** TASK INSTRUCTIONS **
Repeat the entries below word for word, between the lines holding "Task: Click the CRI value '≥ 85'" and "Screen dimensions: 720x360 pyautogui.click(x=368, y=345)", inclusive.

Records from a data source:
◇ ◇ ◇ ◇ ◇ ◇ ◇
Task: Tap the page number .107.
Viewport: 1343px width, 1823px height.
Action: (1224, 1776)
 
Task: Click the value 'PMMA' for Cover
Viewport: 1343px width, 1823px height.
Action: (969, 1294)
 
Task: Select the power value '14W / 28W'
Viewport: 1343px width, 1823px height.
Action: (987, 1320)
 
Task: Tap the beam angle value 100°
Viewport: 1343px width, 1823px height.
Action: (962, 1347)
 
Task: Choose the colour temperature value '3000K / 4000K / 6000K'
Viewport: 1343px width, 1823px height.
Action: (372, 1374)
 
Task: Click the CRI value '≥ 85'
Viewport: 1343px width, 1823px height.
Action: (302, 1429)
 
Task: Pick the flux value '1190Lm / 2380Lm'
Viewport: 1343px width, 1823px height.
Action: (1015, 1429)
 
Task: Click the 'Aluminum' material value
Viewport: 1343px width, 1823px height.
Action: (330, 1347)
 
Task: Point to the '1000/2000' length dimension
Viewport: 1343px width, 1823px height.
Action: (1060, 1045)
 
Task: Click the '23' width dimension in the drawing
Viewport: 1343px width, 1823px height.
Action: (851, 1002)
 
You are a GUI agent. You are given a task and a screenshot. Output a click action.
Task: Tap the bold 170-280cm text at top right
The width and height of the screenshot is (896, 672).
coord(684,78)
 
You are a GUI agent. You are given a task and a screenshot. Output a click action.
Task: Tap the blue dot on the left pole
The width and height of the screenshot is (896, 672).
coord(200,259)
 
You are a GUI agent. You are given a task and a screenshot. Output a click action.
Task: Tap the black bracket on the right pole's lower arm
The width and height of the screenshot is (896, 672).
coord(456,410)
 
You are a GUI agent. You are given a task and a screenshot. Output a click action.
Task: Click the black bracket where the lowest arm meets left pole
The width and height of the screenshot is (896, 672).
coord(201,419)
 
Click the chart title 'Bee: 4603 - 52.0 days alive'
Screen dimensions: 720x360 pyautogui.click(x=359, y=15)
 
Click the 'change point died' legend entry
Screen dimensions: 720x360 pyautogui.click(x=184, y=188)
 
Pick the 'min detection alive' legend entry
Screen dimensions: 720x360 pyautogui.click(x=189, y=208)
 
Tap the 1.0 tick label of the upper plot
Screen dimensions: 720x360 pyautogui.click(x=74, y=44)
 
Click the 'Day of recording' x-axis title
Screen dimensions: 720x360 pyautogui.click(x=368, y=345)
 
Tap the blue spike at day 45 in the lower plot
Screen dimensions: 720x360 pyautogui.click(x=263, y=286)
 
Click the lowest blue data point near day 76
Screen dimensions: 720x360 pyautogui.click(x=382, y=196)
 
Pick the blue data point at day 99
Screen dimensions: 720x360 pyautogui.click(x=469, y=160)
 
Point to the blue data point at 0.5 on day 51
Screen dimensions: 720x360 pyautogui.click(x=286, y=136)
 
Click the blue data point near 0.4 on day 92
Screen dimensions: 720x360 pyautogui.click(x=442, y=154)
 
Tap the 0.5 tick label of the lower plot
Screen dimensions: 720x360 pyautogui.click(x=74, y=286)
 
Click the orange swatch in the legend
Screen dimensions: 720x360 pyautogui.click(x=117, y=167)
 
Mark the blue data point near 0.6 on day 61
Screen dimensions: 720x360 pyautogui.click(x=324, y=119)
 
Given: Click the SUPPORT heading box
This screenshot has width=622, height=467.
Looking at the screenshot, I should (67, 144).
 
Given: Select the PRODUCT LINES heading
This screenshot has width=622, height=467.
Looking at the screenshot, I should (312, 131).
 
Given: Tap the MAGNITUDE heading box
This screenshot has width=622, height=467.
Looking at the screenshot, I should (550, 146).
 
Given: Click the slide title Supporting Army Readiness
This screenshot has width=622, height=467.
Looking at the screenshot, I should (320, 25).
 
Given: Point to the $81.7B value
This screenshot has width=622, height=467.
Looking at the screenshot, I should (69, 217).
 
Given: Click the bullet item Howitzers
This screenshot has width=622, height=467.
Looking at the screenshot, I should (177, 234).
◇ ◇ ◇ ◇ ◇ ◇ ◇
** TASK RESPONSE **
Task: Click the CRI value '≥ 85'
Viewport: 1343px width, 1823px height.
Action: (302, 1429)
 
Task: Pick the flux value '1190Lm / 2380Lm'
Viewport: 1343px width, 1823px height.
Action: (1015, 1429)
 
Task: Click the 'Aluminum' material value
Viewport: 1343px width, 1823px height.
Action: (330, 1347)
 
Task: Point to the '1000/2000' length dimension
Viewport: 1343px width, 1823px height.
Action: (1060, 1045)
 
Task: Click the '23' width dimension in the drawing
Viewport: 1343px width, 1823px height.
Action: (851, 1002)
 
You are a GUI agent. You are given a task and a screenshot. Output a click action.
Task: Tap the bold 170-280cm text at top right
The width and height of the screenshot is (896, 672).
coord(684,78)
 
You are a GUI agent. You are given a task and a screenshot. Output a click action.
Task: Tap the blue dot on the left pole
The width and height of the screenshot is (896, 672).
coord(200,259)
 
You are a GUI agent. You are given a task and a screenshot. Output a click action.
Task: Tap the black bracket on the right pole's lower arm
The width and height of the screenshot is (896, 672).
coord(456,410)
 
You are a GUI agent. You are given a task and a screenshot. Output a click action.
Task: Click the black bracket where the lowest arm meets left pole
The width and height of the screenshot is (896, 672).
coord(201,419)
 
Click the chart title 'Bee: 4603 - 52.0 days alive'
Screen dimensions: 720x360 pyautogui.click(x=359, y=15)
 
Click the 'change point died' legend entry
Screen dimensions: 720x360 pyautogui.click(x=184, y=188)
 
Pick the 'min detection alive' legend entry
Screen dimensions: 720x360 pyautogui.click(x=189, y=208)
 
Tap the 1.0 tick label of the upper plot
Screen dimensions: 720x360 pyautogui.click(x=74, y=44)
 
Click the 'Day of recording' x-axis title
Screen dimensions: 720x360 pyautogui.click(x=368, y=345)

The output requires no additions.